===== Extracted text

Let’s take a few minutes and step back and start from scratch. The information to follow might seem a little simplistic, but it’s going to make sure we’re all on the same page before we move deeper into more important terms and concepts.
We’re going to assume that we’re shooting a scene—actually this scene with actress Lisa Jay.
fig1_1_1
Actress Lisa Jay from Tranquility Inc. Tranquility Inc © Adakin Productions.
In order to capture this image, the light reflecting off the objects in the scene enters the camera’s lens and is projected onto the sensor inside the camera.
fig1_1_2
The image to the right is an approximation of how the sensor sees the image.
The photons of light reflecting off of objects in the scene are projected through the camera lens onto the sensor, which is made up of millions of little microscopic photosensitive components called sensels or photosites. Each photosite has a potential “well,” which we can think of as a “bucket,” that collects the number of photons it “sees” in a given period of time. Imagine thousands of little buckets set out under a tree on a rainy day. As the rain falls, it is collected in the buckets. However, if there are branches of the tree over some of the buckets, not as much rain will be collected in those buckets as ones where there is no interference. This is just like the light and dark areas of an image being projected onto the sensor. Some photosites receive much more “rain” than others.
fig1_1_3
Each of the little rectangles in this image represents a photosite on the sensor.
Once the given period of time for a single exposure has lapsed, the photosite counts the number of photons it has in its bucket and converts the collected energy into an electrical voltage. Remember that photons are particle-waves of electromagnetic energy, so this accumulated energy can easily convert into a small electrical charge. The more photons a photosite has collected, the higher the resulting voltage.
That voltage is then changed in an analog-to-digital converter to digital bits. The higher the voltage, the higher the digital bit code value. This digital code value represents how much light that single photosite saw in that exposure.
The sensor, however, is colorblind. It cannot determine the wavelengths (colors) of photons striking it, it can only count the total number of photons it sees in a given period of time.
The image to the right is really how the sensor sees the image—in black and white.
If we peek at that closer, it’s easier to get a more solid idea of what’s happening. Let’s take a look at just Lisa’s eye in the next image.
fig1_1_4
A closer look helps to illustrate how much light each photosite/sensel receives. Some see no light at all, some see bright highlights.
Each of the individual squares in the image of Lisa’s eye represent a photosite and all that those photosites “see” is the illumination that strikes them. Some of those photosites don’t see much light at all—like the ones in the pupil of Lisa’s eye—while others see a lot of photons, like the highlights in her eye. All of them see the scene as some percentage between black (no light) and white light (maximum brightness possible).
Since the photosites are colorblind—and the resulting digital bits only represent the luminance values of the scene as it was captured, we need a way to determine the actual color of the light that strikes each of the photosites. That’s where we get into three-chip cameras (one chip sensitive to red, one to blue, and one to green light) or a color filter array (CFA) over a single sensor so that each photosite will only receive one range of wavelengths of light—red, green, or blue.
fig1_1_6
The anatomy of a photosite: photons of light are captured in a potential well and are passed through a silicon substrate that converts their energy into electrical voltage. An analog-to-digital converter changes the voltages into digital bits.

==========
===== Dataset section

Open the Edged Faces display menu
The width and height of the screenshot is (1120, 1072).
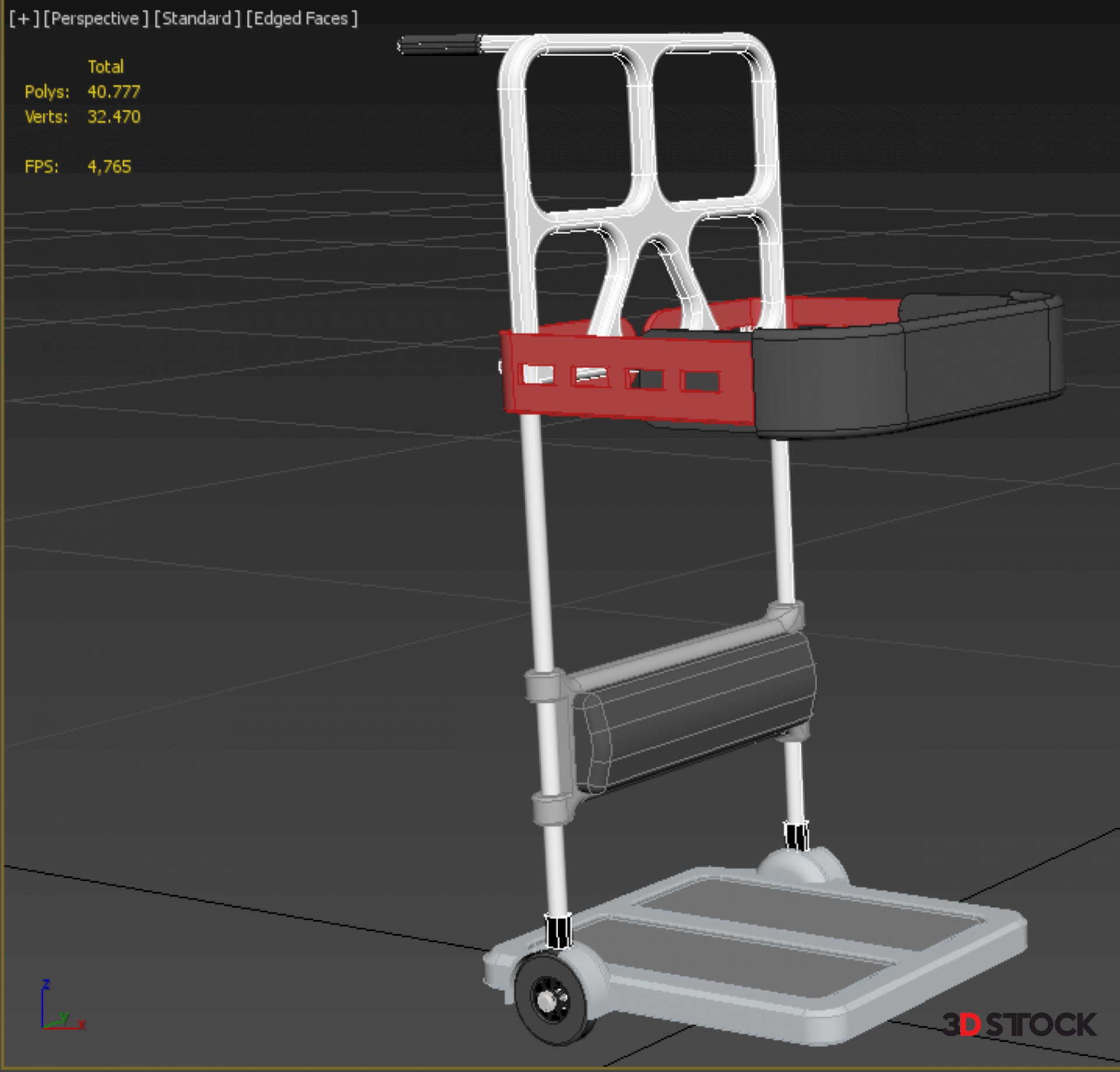click(301, 19)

==========

Please repeat the passage on camera sensors from "Once the given" to "the resulting voltage.", substituting "container" for "bucket".

Once the given period of time for a single exposure has lapsed, the photosite counts the number of photons it has in its container and converts the collected energy into an electrical voltage. Remember that photons are particle-waves of electromagnetic energy, so this accumulated energy can easily convert into a small electrical charge. The more photons a photosite has collected, the higher the resulting voltage.